• _Aim_: Write out every row below word for word, but leave out the pictures.
== Input data
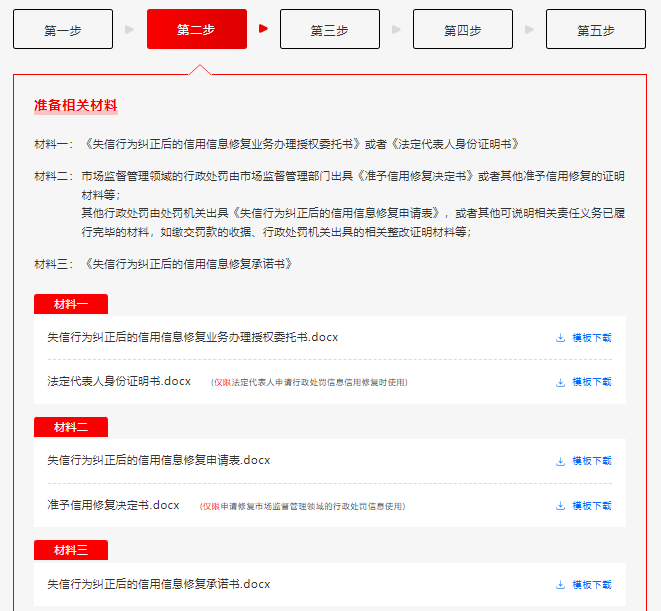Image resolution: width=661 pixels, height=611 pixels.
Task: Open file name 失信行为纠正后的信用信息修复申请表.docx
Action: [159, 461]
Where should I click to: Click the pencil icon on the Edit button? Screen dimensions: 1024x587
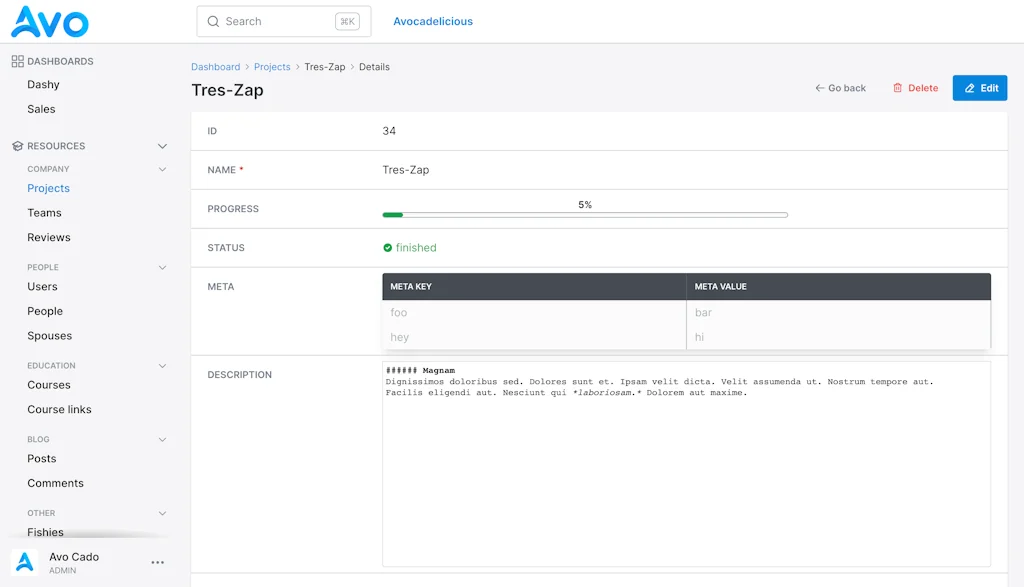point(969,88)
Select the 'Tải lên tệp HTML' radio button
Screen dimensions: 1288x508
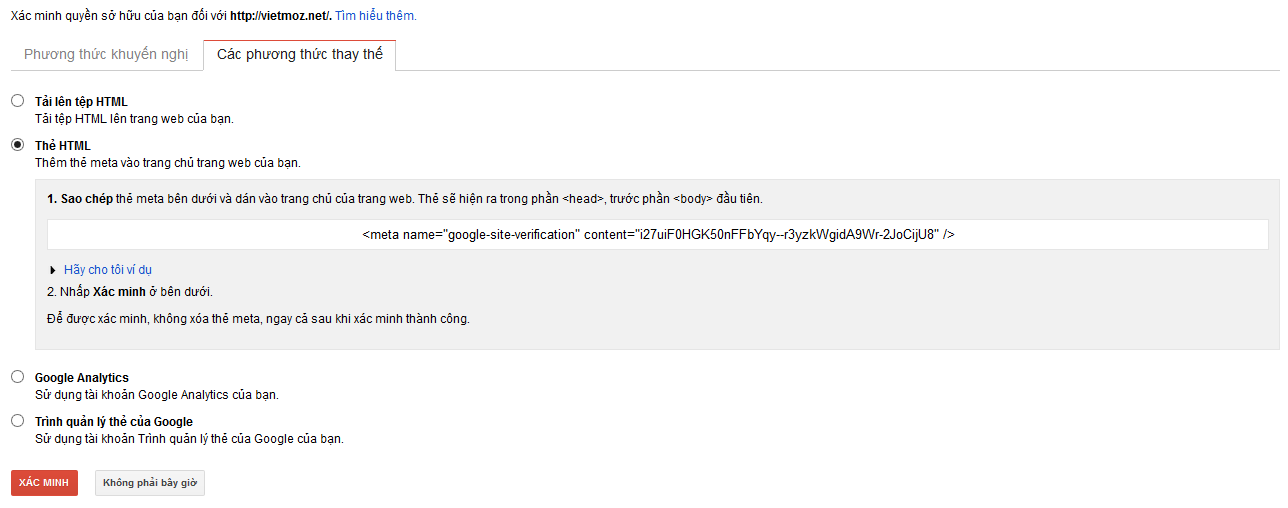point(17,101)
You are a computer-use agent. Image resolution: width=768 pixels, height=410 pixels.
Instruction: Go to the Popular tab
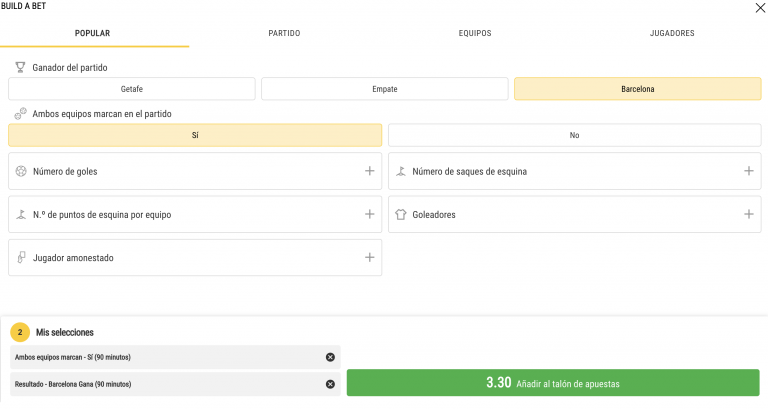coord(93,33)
====
• _Solution for this problem_:
Image resolution: width=661 pixels, height=611 pixels.
Task: Open file name 失信行为纠正后的信用信息修复申请表.docx
Action: [159, 461]
Where should I click to: Click the pencil icon on the Edit button? Screen dimensions: 1024x587
point(969,88)
Select the 'Tải lên tệp HTML' radio button
Screen dimensions: 1288x508
point(17,101)
You are a computer-use agent. Image resolution: width=768 pixels, height=410 pixels.
Instruction: Go to the Popular tab
coord(93,33)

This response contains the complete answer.